→ **Page extract**
++++
# How I Used YouTube To Make 60 Funny Graphic Tee Sales the Night I Launched



## imahottee

Hi, guys. 

My name's Mike Martin and I own I'm a Hot Tee, a new clean-humor t-shirt company that is, as they say, "powered by PrintMojo." I don't want to be marked a spammer, so if you want to check out our site, you'll have to Google it 

We launched about a month ago and have had a lot of success thus far. Like a lot of you guys, I'm still trying to figure out exactly how to get people to my site, and how to target them exactly (and I'd love to get into that later!), but I just wanted to drop by and give you guys a tip that has made a *huge* difference in my company's sales. 

I knew from the beginning that I wanted to make sure my company was different than other "funny tee" places out there, because - and I'm not trying to disparage their character or anything - I always felt vaguely uncomfortable when I saw crude humor shirts on other people when I was a kid. Now, I'm twenty-four years old now, but I remember vividly having to look away, having to pretend I hadn't seen them. I also remember feeling sort of badly for my parents, who tried to shield me from that stuff. 

Anyhow - it occurred to me that the best way to market to people who love clean humor as much as I do would be to get in with someone who does that sort of thing on YouTube. So that's what I did. 

EdBassmaster (again, make with the Google! ) is, as of this writing, the 68th most subscribed comedian of all-time on YouTube, and his popularity has been skyrocketing lately. Ed has a really loyal fanbase, and part of his schtick is that he does all these different characters during his prank phone calls/pranks in public. One of the most popular ones is a cowboy named "Mumbles." 

So I made Ed a video letter, asking if he'd like to help me promote my tees in exchange for us making him a one-of-a-kind "Mumbles is My Homeboy" shirt. 

He called me within an hour and said he'd like to work with me and *sell* the "Mumbles" shirts to the public. 

I was floating. 

--

Fast-forward to six weeks later: Ed put up a prank call video titled "Mumbles Shirts!!" 

Two minutes later, I got my first order. 

This was at something like 10 PM. As I drifted off to sleep, I kept hearing my Outlook Express e-mail alert chime sound. (I wish I'd changed it to the O'Jays' song, like Rodney! )
++++
→ **Records**
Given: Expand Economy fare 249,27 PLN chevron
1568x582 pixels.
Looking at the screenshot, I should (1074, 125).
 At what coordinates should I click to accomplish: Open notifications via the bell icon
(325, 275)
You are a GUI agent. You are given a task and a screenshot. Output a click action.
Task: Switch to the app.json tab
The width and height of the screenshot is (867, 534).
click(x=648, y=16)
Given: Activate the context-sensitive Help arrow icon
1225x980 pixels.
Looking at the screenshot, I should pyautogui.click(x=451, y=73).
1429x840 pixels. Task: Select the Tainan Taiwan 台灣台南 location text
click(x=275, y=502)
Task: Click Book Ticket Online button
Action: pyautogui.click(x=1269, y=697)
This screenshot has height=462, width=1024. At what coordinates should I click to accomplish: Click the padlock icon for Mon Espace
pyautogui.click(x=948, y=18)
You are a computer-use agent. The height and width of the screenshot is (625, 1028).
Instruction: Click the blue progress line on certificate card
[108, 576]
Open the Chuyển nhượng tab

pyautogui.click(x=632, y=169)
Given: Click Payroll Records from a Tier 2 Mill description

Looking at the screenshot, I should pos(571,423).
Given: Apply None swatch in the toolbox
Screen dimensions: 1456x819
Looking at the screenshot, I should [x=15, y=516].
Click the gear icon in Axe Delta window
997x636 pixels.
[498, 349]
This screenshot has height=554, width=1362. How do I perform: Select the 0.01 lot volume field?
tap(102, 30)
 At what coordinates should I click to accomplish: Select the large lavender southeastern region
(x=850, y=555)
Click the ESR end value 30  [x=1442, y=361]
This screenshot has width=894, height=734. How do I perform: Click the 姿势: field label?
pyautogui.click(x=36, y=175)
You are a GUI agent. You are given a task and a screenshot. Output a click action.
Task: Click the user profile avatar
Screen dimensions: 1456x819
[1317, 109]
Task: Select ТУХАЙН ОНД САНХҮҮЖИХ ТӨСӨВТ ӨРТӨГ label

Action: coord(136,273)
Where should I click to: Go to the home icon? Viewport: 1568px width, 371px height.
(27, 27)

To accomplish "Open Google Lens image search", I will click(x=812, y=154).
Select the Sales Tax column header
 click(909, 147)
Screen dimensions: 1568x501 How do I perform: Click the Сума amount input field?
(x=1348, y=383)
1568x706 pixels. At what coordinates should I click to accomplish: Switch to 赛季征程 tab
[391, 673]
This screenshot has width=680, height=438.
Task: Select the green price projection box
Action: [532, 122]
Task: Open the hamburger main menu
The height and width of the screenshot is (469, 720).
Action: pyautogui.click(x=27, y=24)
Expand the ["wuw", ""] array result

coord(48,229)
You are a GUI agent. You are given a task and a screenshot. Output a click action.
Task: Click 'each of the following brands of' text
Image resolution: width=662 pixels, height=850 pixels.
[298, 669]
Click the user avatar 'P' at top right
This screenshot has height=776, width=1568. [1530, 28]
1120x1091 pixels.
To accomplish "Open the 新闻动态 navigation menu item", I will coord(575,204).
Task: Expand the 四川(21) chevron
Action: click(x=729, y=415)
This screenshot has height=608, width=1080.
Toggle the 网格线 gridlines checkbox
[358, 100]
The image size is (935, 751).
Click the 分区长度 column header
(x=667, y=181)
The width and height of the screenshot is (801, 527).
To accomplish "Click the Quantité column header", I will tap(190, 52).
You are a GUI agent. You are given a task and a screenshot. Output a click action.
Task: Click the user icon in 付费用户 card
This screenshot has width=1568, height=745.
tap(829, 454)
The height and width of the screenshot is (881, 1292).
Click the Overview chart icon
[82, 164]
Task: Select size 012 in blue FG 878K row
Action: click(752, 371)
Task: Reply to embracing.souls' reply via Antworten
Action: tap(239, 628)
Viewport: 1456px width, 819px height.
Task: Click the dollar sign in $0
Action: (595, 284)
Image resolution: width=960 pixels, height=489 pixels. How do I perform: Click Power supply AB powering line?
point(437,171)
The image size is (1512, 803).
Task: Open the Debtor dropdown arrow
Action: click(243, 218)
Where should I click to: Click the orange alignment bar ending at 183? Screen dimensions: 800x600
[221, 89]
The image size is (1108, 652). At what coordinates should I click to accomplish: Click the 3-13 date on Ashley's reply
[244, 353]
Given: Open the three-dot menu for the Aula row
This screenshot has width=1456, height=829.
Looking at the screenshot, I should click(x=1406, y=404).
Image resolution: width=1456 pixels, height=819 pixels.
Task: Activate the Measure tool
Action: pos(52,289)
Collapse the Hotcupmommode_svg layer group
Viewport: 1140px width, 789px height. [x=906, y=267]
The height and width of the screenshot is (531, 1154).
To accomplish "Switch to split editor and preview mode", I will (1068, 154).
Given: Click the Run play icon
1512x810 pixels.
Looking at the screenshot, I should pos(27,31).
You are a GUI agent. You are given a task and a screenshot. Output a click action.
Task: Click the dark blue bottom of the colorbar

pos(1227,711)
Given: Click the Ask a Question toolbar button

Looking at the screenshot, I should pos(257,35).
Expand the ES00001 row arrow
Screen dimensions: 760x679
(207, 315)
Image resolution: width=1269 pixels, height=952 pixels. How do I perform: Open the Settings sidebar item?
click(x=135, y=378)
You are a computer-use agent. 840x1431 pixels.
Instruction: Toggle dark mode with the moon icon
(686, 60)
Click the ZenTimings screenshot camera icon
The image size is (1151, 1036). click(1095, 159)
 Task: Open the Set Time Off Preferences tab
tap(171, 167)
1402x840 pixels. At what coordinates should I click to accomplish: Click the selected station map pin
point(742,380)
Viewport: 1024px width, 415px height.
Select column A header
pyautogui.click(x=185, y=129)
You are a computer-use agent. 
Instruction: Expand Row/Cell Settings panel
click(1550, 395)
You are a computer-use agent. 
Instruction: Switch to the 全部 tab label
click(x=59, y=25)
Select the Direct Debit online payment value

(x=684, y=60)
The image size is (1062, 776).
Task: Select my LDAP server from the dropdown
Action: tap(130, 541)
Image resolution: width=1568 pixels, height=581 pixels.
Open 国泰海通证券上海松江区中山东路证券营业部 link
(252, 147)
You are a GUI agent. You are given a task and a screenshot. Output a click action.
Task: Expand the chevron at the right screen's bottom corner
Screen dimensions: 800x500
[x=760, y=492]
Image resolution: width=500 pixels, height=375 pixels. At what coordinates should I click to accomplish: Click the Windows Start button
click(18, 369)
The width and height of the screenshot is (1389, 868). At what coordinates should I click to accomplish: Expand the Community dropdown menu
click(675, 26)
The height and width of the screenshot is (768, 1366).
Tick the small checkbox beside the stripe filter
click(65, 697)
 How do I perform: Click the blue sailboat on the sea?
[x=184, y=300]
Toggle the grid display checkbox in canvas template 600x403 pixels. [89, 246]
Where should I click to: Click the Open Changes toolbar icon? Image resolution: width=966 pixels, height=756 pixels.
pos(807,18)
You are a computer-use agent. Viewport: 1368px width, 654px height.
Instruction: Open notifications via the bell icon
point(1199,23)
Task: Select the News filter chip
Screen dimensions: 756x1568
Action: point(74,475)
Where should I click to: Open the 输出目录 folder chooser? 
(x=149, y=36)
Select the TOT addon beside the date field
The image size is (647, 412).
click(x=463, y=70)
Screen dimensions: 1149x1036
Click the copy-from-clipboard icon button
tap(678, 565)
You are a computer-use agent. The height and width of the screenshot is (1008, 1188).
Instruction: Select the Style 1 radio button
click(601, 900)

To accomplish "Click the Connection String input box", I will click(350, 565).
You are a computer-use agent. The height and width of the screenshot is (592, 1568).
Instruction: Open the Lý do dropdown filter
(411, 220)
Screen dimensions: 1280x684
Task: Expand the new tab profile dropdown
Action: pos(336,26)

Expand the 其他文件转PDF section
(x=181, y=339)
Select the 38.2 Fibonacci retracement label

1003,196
++++
→ **Job 1**
In the funny tee post, how does EdBassmaster rank among YouTube comedians by subscribers?
→ **Job 2**
Set down the stretch of the funny tee post from "So I made Ed" through "my first order." word for word.
→ **Job 3**
Carry the funny tee post on from its last sentence.
The lines play no part in this work.

→ **Written response 1**
He is the 68th most subscribed comedian of all time on YouTube.

→ **Written response 2**
So I made Ed a video letter, asking if he'd like to help me promote my tees in exchange for us making him a one-of-a-kind "Mumbles is My Homeboy" shirt. 

He called me within an hour and said he'd like to work with me and *sell* the "Mumbles" shirts to the public. 

I was floating. 

--

Fast-forward to six weeks later: Ed put up a prank call video titled "Mumbles Shirts!!" 

Two minutes later, I got my first order.

→ **Written response 3**
When I woke up, we had sold over 60 shirts. Literally overnight, with no other marketing whatsoever. 

The best part? When the people went to get the "Mumbles" shirts, approximately 1 in 10 of them picked up another one of our designs 

Now, I'm really not bragging: I just wanted to share this incredible information with you guys, because I really don't know of anybody else who has done quite what we have. Yes, the sales have definitely trickled off, but Ed and I are going to make another video soon to promote the shirts again. And I'm also currently getting my shirts off to as many YouTube celebrities as I can, so they'll wear them and hopefully link us. 


--

So, what lessons can be learned here? 

1) *Find out who your target market is, and then find out who are, to use Malcoln Gladwell's term, "The Influencers."* You do gaming tees? Try to hook up with the Angry Video Game Nerd, or the Irate Gamer, or maybe even the guys at ScrewAttack. You get the idea. 

2) *Put effort into your presentation to The Influencers! *I spent a solid couple days filming and editing a fairly simple, but elegant, video for Ed. He said that it was the professionalism of that video that made him become convinced I was someone he could feel comfortable working with. 

3) *A video that receives a lot of views will get you more exposure than almost any CPC campaign - and it's a heck of a lot cheaper, too!* Total cost of getting Ed to put up the video (which currently has 10K+ views)? About sixty dollars worth of free shirts for him and his family.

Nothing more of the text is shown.